* **WORK REQUIRED**:
From the line that contains "The image size is (796, 509)." to the last line of the data, every line is to be transcribed exactly; no other line is to be included.

* **SOURCE RECORDS**:
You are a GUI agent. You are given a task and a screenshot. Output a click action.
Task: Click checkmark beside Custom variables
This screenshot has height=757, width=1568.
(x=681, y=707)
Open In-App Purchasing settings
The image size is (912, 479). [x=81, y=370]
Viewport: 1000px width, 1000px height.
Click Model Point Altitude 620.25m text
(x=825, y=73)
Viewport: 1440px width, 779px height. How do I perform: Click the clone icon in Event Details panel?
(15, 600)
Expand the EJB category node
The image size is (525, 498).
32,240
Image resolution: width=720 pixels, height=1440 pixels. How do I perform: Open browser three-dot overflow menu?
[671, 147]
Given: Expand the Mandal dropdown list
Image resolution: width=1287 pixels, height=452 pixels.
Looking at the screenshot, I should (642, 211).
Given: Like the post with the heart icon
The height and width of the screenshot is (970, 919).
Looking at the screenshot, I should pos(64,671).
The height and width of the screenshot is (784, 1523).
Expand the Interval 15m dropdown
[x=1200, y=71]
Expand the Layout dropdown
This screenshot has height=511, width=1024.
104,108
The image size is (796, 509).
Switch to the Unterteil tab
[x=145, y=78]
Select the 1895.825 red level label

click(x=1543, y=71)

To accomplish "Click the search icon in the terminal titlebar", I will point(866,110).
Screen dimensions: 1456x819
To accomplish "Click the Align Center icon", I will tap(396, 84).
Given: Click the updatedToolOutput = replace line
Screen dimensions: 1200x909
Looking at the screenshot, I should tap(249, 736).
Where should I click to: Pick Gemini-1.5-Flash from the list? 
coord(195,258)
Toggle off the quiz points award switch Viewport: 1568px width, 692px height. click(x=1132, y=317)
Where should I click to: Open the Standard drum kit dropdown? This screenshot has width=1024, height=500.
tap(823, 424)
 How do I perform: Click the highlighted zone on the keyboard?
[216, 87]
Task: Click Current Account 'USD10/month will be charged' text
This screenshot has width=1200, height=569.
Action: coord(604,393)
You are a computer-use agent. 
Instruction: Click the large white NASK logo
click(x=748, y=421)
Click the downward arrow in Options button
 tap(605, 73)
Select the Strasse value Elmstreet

* **WRITTEN SOLUTION**:
The image size is (796, 509).
Switch to the Unterteil tab
[x=145, y=78]
Select the 1895.825 red level label

click(x=1543, y=71)

To accomplish "Click the search icon in the terminal titlebar", I will point(866,110).
Screen dimensions: 1456x819
To accomplish "Click the Align Center icon", I will tap(396, 84).
Given: Click the updatedToolOutput = replace line
Screen dimensions: 1200x909
Looking at the screenshot, I should tap(249, 736).
Where should I click to: Pick Gemini-1.5-Flash from the list? 
coord(195,258)
Toggle off the quiz points award switch Viewport: 1568px width, 692px height. click(x=1132, y=317)
Where should I click to: Open the Standard drum kit dropdown? This screenshot has width=1024, height=500.
tap(823, 424)
 How do I perform: Click the highlighted zone on the keyboard?
[216, 87]
Task: Click Current Account 'USD10/month will be charged' text
This screenshot has width=1200, height=569.
Action: coord(604,393)
You are a computer-use agent. 
Instruction: Click the large white NASK logo
click(x=748, y=421)
Click the downward arrow in Options button
 tap(605, 73)
Select the Strasse value Elmstreet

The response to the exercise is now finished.